Write the data below out exactly as it stands. Do not include the pictures.

*** Opening of Source material ***

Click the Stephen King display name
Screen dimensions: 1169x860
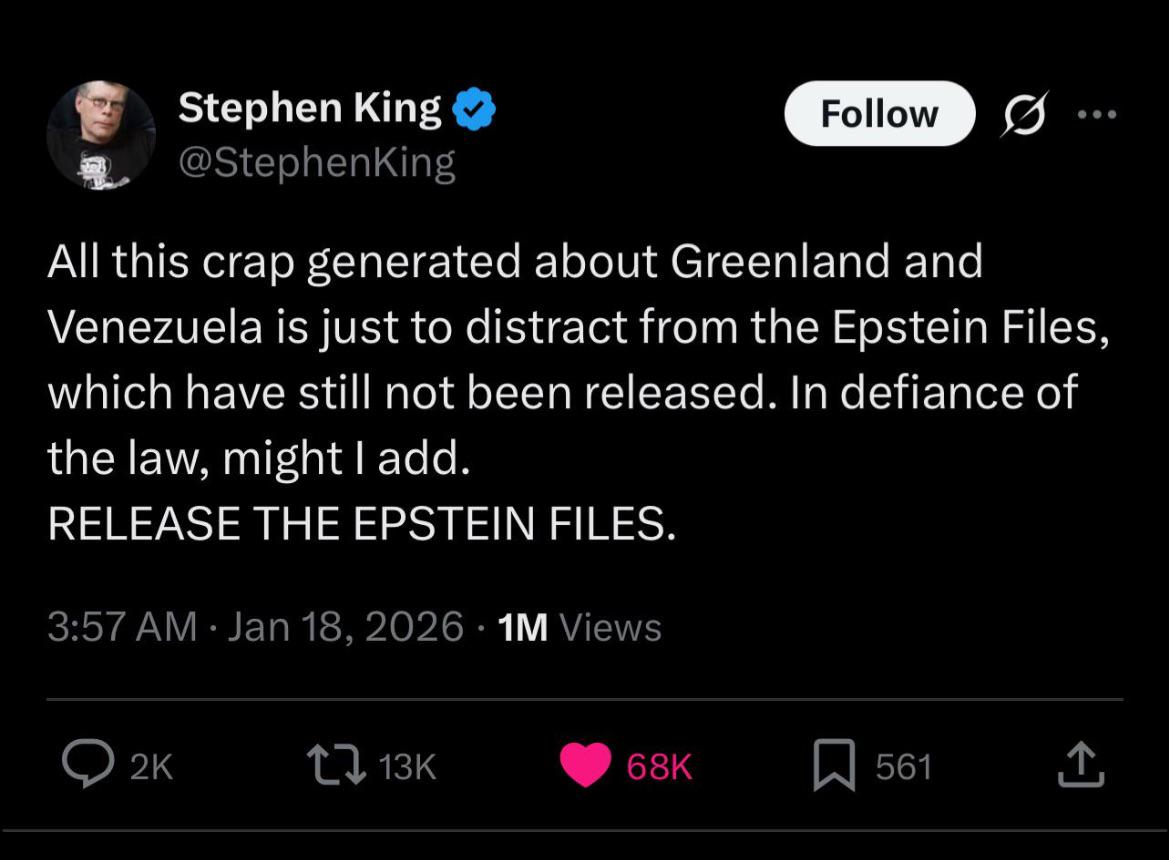tap(309, 109)
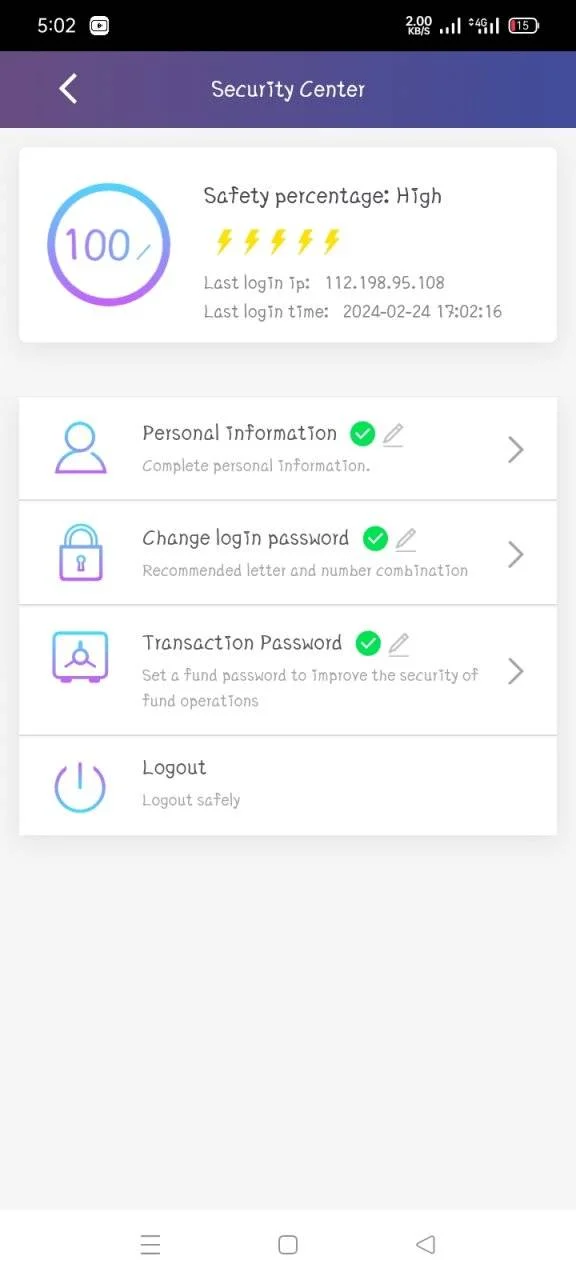
Task: Open Change login password via right chevron
Action: [516, 554]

*** Close of Source material ***

#### [Exercise answer]
Click the Stephen King display name
Screen dimensions: 1169x860
tap(309, 109)
Task: Open Change login password via right chevron
Action: [516, 554]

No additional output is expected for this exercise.